### Document:
※ ※ ※

# Waders? (espec. Banded)



## Shupac (Apr 17, 2005)

Looking to replace my cabelas dry plus breatheables, and it appears I can no longer get them in my size (14 king/tall). Looking at the banded red zone, though $450 is a lot to shell out. Anybody got experience with these? I did find a thread on them here, but I think it dated from 2012, and things may well have changed.

Any other recommendations for large (breatheable) waders?

It's good that Sitka doesn't make them in my size so I'm spared the temptation of $1000 waders!


----------



## Slimjim338 (Sep 9, 2016)

You won't be disappointed in Gator waders. I struggled with finding waders that were long enough and didn't stretch at the seams. Gator waders have been the best fit so far. They have King/Tall/ Stout models. 
I don't have much knowledge on the Banded models. 

https://www.gatorwaders.com/collections/hunt-waders-bibs?constraint=mens


----------



## riskybiz09 (Oct 3, 2016)

My banded red zone waders i bought last year leaked the same year the last day of the late split.. never going back. 

Just my opinion, but if they're that expensive they should at minimum last a year.. Not to say that it would happen to you, but my experience was not good, even with their customer service/warranty team. I wasn't ridiculously hard on them either, just normal waterfowling, walk in hunts (not through prickers) and boat hunts. 

They said that i had to send them back and that they would put them through a test to see if it was my fault or a defect. I didn't attempt to return because I was so frustrated. I chucked them in the dumpster and started researching. My only thought that could have been my fault was the way they were stored.. ( feet down on a coat hanger in the garage) 

I've read a lot of good things about the Gator waders and I almost went that route. Instead, I took a chance on the Lacrosse Wetlands 1600G breathables. Scheels and Midway USA have them for 239.99. I love them so far. Fingers crossed they last the season and beyond.


----------



## Shupac (Apr 17, 2005)

The Lacrosse look good, though only insulated ones available, which I've never had. Am I going to roast on early season warm days, or do they wick moisture well enough to compensate?


----------



## riskybiz09 (Oct 3, 2016)

※ ※ ※

### Provided material:
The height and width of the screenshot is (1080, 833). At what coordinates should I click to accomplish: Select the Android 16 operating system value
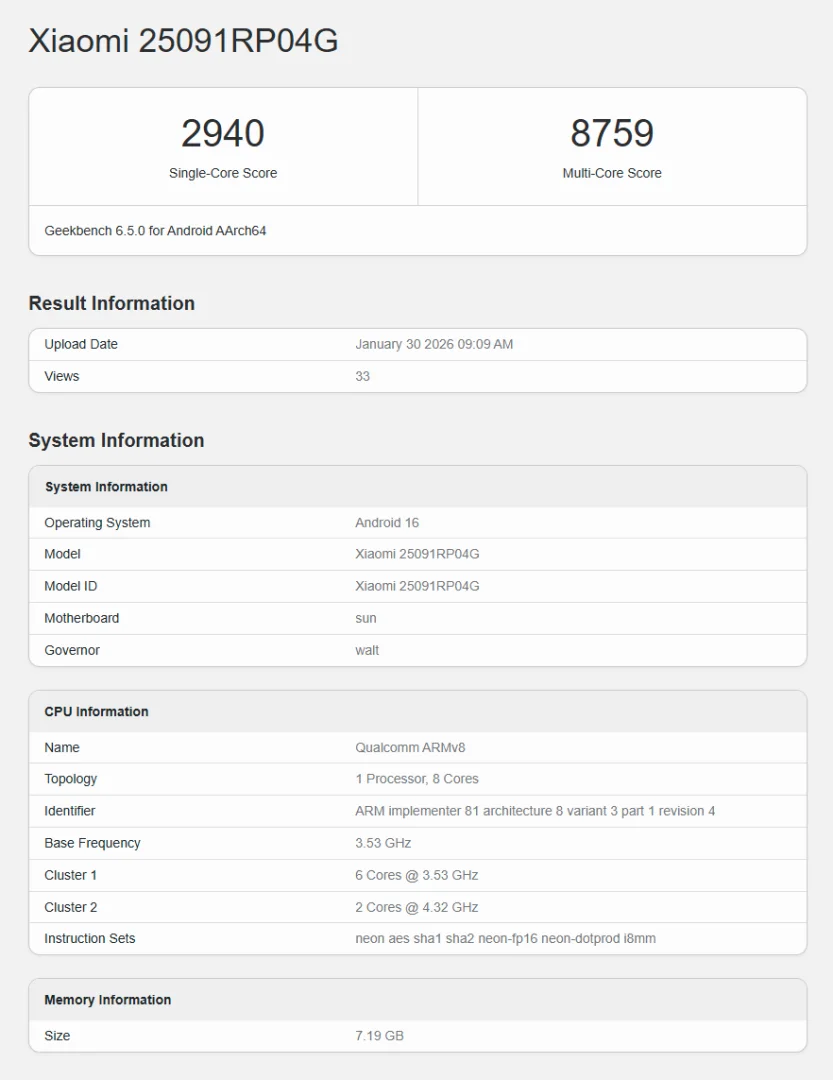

※ ※ ※

Reproduce the passage of the waders thread verbatim, starting at "Any other recommendations" and ending at "of $1000 waders!".

### Response to the exercise:
Any other recommendations for large (breatheable) waders?

It's good that Sitka doesn't make them in my size so I'm spared the temptation of $1000 waders!